The 104th edition of the Tour de France kicked off on 1 July. Over the course of 21 stages, 3540 km will be travelled, four countries will be visited and 23 officially designated hills or mountains will be climbed.
Crashes will happen and riders will drop out or be disqualified.
Historically, Le Tour has been a showcase for the latest in cycling technology as team sponsors use the event to prove out the value of their innovations.
This year, a number of key wireless innovations and technologies will also be on display.
Events and Wireless Builds
What do spectators like to do at sporting events?
Post selfies. Upload videos and status updates. Maybe check out some videos.
That all requires solid wireless network coverage and capacity. Building that coverage and capacity at a specific stadium or venue is easy enough.
Ensuring it at a one time or annual event is tougher, often requiring portable or pop-up networks; in Orange’s case, for example, that means investing in relay vehicles as well as building out enhanced coverage in the towns visited by (or within 10 km of) Tour stages… not to mention ensuring surveillance and added WiFi coverage in the Start Village.
IoT and bikes as moving things
If you watch a stage of the race, you’ll notice a black protrusion extending off the back of each saddle.

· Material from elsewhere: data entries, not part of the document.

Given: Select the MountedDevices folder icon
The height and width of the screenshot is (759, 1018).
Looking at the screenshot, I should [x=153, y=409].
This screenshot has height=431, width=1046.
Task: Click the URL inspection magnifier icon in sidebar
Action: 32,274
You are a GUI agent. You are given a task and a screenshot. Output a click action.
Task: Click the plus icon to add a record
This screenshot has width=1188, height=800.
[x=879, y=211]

That’s a GPS sensor. It’s also a speed sensor. This isn’t the first year that all bikes are connected; that happened in 2015.
But, with a few years of data already being collected, it sets the stage for the data to be put to good use.
Data and Analytics
It’s been said that IoT is the combination of machine-to-machine communications with data analysis. If so, it’s fully on display at the Tour.
This year, in particular, race sponsor Dimension Data is using machine learning and predictive analytics, combining cyclist data with historical data to visualise the race results and make predictions around things like stage winners and whether or not a breakaway will succeed.
While some of this is being driven by a race sponsor, it’s more than just innovation for the sake of innovation.
Race insights and data are being pitched by Tour organiser ASO as a way to engage and interact with a new generation of digitally savvy race fans.
No different from fans who spend more time at a football match taking selfies than watching the action, we need to ask whether technology is actually driving engagement or simply supplying opportunities for distraction.
Ultimately, it may not matter to the people behind the race; they aren’t trying to fill seats in a stadium, just create a connection to the race (and its sponsors).
But, if predictive analytics take away the excitement (the uncertainty) of the Tour, then a critical part of its draw – why fans across the globe have remained obsessed with it for years – could be lost.